Review: Beirut | The Rip Tide

by Eliza C. Thompson

Since their formation in 2006, Beirut has done a lot of traveling, at least musically speaking. The band’s grand tour started in the Balkans with Gulag Orkestar, then moved west to France with 2007’s The Flying Club Cup, and finally ended in southwest Mexico on 2009’s March of the Zapotec EP. After spending the past five years as musical nomads, it seems Zach Condon and company might be ready to settle down. Their third LP The Rip Tide (Pompeii) doesn’t really sound like anything except Beirut, and for a band that’s been globe-trotting all over looking for their sound, that’s an impressive achievement.

“A Candle’s Fire” opens the album in true Beirut style, with a short accordion melody and powerful brass fanfare that quickly backs off to make way for Condon’s smooth, ukulele-accompanied vocals. The song’s greatest strengths—instrumental breaks as the chorus, soaring bridge as the climax—are details the band have used before, but their origins here seem related specifically to the band’s own ideas. The group also makes great use of their unconventional instrumentation on songs like the title track, which features a one-minute-plus orchestral intro before Condon begins his melancholic crooning. 

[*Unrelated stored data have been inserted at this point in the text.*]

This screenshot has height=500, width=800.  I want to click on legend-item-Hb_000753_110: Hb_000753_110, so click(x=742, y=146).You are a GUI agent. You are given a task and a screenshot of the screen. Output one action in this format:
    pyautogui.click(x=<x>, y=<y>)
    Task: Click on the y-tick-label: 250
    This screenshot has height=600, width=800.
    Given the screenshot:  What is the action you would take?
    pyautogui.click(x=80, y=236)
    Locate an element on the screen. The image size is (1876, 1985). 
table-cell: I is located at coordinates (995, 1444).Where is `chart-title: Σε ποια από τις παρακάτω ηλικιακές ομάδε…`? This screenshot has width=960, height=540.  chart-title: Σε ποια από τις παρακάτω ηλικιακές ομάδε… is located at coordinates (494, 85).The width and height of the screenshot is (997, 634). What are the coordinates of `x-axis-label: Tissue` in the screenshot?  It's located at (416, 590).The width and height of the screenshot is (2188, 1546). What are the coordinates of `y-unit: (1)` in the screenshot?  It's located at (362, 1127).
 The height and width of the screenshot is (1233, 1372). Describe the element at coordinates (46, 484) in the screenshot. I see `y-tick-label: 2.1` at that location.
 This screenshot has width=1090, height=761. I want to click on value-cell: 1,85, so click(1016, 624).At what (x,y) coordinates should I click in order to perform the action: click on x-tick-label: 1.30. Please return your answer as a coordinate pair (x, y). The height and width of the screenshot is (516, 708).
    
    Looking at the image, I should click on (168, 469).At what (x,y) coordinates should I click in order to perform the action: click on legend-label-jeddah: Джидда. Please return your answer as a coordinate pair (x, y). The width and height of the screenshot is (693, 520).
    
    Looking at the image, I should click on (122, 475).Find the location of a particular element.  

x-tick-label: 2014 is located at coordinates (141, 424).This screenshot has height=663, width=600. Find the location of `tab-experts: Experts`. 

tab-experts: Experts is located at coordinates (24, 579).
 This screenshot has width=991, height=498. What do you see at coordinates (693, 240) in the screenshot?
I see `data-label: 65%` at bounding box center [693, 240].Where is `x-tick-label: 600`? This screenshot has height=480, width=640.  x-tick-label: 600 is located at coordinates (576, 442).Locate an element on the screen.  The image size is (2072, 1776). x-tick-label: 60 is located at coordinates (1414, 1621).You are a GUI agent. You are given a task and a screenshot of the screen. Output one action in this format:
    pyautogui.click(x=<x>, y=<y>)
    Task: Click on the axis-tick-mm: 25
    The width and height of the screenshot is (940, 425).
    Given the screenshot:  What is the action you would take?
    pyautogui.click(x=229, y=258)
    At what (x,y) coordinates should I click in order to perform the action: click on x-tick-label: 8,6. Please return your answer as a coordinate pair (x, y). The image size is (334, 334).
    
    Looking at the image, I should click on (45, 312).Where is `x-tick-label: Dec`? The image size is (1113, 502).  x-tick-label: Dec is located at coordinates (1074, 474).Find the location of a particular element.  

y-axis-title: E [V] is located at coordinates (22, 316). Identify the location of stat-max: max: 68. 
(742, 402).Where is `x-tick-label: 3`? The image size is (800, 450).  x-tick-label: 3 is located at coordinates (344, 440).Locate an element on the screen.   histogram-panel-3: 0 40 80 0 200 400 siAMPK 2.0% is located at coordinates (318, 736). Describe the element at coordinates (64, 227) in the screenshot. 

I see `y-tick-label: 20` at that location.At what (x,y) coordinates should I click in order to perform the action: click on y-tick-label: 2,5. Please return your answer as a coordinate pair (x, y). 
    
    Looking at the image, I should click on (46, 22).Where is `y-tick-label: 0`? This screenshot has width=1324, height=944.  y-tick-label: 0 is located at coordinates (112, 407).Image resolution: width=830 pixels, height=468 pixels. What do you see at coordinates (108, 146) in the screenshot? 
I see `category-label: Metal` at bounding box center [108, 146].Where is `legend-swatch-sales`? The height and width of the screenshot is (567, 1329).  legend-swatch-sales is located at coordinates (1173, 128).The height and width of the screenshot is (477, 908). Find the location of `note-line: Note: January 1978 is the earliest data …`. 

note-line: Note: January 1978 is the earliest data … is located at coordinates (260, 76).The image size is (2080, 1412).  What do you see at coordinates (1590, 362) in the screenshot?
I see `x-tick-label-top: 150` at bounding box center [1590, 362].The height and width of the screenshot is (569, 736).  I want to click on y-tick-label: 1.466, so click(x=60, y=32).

The album isn’t all big-band folk and string interludes, though. “Santa Fe” is a catchy, straightforward pop love letter to Condon’s hometown that sounds like a more sophisticated iteration of the electro-pop hat the band tried on with their Realpeople-Holland EP. The upbeat “Vagabond” actually features handclaps, while “Goshen” is a slow, emotional ballad full of piano and a relatively quiet brass section. Beirut has always been adept at synthesizing their influences into great music, but until now, it was easy to figure out what they were imitating. The Rip Tide is proof that the band has plenty of their own originality to show off now that their feet are a little more firmly planted.